### WHAT YOU NEED TO DO
Go through the records and give each one again exactly.

[Stored data]
Content starts

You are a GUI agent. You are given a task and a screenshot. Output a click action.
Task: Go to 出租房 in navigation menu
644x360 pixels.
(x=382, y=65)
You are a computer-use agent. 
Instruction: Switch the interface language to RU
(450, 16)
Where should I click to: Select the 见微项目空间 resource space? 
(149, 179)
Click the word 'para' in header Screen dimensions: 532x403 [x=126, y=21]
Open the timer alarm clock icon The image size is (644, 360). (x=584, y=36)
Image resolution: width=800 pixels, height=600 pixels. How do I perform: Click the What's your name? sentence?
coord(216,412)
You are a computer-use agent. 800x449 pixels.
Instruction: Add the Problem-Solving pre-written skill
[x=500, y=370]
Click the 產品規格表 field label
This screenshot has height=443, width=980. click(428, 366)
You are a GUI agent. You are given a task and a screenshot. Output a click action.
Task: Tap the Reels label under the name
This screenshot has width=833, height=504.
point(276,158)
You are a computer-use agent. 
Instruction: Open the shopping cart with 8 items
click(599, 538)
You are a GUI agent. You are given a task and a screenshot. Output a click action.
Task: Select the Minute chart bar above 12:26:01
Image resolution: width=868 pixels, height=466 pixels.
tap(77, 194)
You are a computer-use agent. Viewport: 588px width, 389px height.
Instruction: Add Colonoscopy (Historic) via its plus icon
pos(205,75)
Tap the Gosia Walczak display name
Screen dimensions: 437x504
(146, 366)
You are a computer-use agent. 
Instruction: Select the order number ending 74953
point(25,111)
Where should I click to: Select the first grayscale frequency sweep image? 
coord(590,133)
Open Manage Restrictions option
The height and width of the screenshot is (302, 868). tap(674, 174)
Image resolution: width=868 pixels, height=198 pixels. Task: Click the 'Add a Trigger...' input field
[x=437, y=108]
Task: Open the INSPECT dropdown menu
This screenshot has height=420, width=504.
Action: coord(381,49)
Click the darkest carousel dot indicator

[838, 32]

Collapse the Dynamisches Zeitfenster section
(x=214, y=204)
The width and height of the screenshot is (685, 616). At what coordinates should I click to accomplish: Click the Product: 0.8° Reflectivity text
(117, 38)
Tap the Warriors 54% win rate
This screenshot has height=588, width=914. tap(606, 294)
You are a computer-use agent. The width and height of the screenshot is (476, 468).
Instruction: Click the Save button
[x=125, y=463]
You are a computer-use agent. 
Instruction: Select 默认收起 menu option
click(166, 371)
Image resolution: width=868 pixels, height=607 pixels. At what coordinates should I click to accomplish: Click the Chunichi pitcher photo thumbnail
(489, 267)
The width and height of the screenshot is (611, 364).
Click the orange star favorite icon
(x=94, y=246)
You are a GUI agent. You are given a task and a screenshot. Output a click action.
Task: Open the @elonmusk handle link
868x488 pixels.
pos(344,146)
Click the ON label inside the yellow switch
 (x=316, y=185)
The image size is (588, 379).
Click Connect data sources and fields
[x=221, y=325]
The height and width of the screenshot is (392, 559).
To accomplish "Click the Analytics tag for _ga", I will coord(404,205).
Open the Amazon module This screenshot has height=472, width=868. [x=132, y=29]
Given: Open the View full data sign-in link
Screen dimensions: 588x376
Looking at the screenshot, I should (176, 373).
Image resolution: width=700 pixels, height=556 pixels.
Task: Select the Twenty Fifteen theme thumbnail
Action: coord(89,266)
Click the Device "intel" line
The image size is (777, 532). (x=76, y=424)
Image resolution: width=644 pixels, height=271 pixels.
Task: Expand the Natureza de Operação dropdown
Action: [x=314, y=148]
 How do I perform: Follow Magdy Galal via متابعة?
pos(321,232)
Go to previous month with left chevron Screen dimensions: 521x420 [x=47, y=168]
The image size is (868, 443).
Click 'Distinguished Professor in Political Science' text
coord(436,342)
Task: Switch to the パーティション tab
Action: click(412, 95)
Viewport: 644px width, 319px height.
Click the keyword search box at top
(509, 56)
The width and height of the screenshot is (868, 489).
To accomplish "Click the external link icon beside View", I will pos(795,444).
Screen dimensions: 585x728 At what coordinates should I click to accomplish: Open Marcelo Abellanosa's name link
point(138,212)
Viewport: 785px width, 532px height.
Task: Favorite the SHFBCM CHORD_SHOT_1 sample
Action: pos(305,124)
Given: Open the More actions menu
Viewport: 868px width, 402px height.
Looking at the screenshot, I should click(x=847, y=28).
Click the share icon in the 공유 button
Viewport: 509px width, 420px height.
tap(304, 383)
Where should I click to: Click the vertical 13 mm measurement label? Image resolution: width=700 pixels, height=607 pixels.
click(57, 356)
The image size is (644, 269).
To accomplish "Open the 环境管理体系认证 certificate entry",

Content ends

### THE COMPLETED TASK
You are a GUI agent. You are given a task and a screenshot. Output a click action.
Task: Go to 出租房 in navigation menu
644x360 pixels.
(x=382, y=65)
You are a computer-use agent. 
Instruction: Switch the interface language to RU
(450, 16)
Where should I click to: Select the 见微项目空间 resource space? 
(149, 179)
Click the word 'para' in header Screen dimensions: 532x403 [x=126, y=21]
Open the timer alarm clock icon The image size is (644, 360). (x=584, y=36)
Image resolution: width=800 pixels, height=600 pixels. How do I perform: Click the What's your name? sentence?
coord(216,412)
You are a computer-use agent. 800x449 pixels.
Instruction: Add the Problem-Solving pre-written skill
[x=500, y=370]
Click the 產品規格表 field label
This screenshot has height=443, width=980. click(428, 366)
You are a GUI agent. You are given a task and a screenshot. Output a click action.
Task: Tap the Reels label under the name
This screenshot has width=833, height=504.
point(276,158)
You are a computer-use agent. 
Instruction: Open the shopping cart with 8 items
click(599, 538)
You are a GUI agent. You are given a task and a screenshot. Output a click action.
Task: Select the Minute chart bar above 12:26:01
Image resolution: width=868 pixels, height=466 pixels.
tap(77, 194)
You are a computer-use agent. Viewport: 588px width, 389px height.
Instruction: Add Colonoscopy (Historic) via its plus icon
pos(205,75)
Tap the Gosia Walczak display name
Screen dimensions: 437x504
(146, 366)
You are a computer-use agent. 
Instruction: Select the order number ending 74953
point(25,111)
Where should I click to: Select the first grayscale frequency sweep image? 
coord(590,133)
Open Manage Restrictions option
The height and width of the screenshot is (302, 868). tap(674, 174)
Image resolution: width=868 pixels, height=198 pixels. Task: Click the 'Add a Trigger...' input field
[x=437, y=108]
Task: Open the INSPECT dropdown menu
This screenshot has height=420, width=504.
Action: coord(381,49)
Click the darkest carousel dot indicator

[838, 32]

Collapse the Dynamisches Zeitfenster section
(x=214, y=204)
The width and height of the screenshot is (685, 616). At what coordinates should I click to accomplish: Click the Product: 0.8° Reflectivity text
(117, 38)
Tap the Warriors 54% win rate
This screenshot has height=588, width=914. tap(606, 294)
You are a computer-use agent. The width and height of the screenshot is (476, 468).
Instruction: Click the Save button
[x=125, y=463]
You are a computer-use agent. 
Instruction: Select 默认收起 menu option
click(166, 371)
Image resolution: width=868 pixels, height=607 pixels. At what coordinates should I click to accomplish: Click the Chunichi pitcher photo thumbnail
(489, 267)
The width and height of the screenshot is (611, 364).
Click the orange star favorite icon
(x=94, y=246)
You are a GUI agent. You are given a task and a screenshot. Output a click action.
Task: Open the @elonmusk handle link
868x488 pixels.
pos(344,146)
Click the ON label inside the yellow switch
 (x=316, y=185)
The image size is (588, 379).
Click Connect data sources and fields
[x=221, y=325]
The height and width of the screenshot is (392, 559).
To accomplish "Click the Analytics tag for _ga", I will coord(404,205).
Open the Amazon module This screenshot has height=472, width=868. [x=132, y=29]
Given: Open the View full data sign-in link
Screen dimensions: 588x376
Looking at the screenshot, I should (176, 373).
Image resolution: width=700 pixels, height=556 pixels.
Task: Select the Twenty Fifteen theme thumbnail
Action: coord(89,266)
Click the Device "intel" line
The image size is (777, 532). (x=76, y=424)
Image resolution: width=644 pixels, height=271 pixels.
Task: Expand the Natureza de Operação dropdown
Action: [x=314, y=148]
 How do I perform: Follow Magdy Galal via متابعة?
pos(321,232)
Go to previous month with left chevron Screen dimensions: 521x420 [x=47, y=168]
The image size is (868, 443).
Click 'Distinguished Professor in Political Science' text
coord(436,342)
Task: Switch to the パーティション tab
Action: click(412, 95)
Viewport: 644px width, 319px height.
Click the keyword search box at top
(509, 56)
The width and height of the screenshot is (868, 489).
To accomplish "Click the external link icon beside View", I will pos(795,444).
Screen dimensions: 585x728 At what coordinates should I click to accomplish: Open Marcelo Abellanosa's name link
point(138,212)
Viewport: 785px width, 532px height.
Task: Favorite the SHFBCM CHORD_SHOT_1 sample
Action: pos(305,124)
Given: Open the More actions menu
Viewport: 868px width, 402px height.
Looking at the screenshot, I should click(x=847, y=28).
Click the share icon in the 공유 button
Viewport: 509px width, 420px height.
tap(304, 383)
Where should I click to: Click the vertical 13 mm measurement label? Image resolution: width=700 pixels, height=607 pixels.
click(57, 356)
The image size is (644, 269).
To accomplish "Open the 环境管理体系认证 certificate entry",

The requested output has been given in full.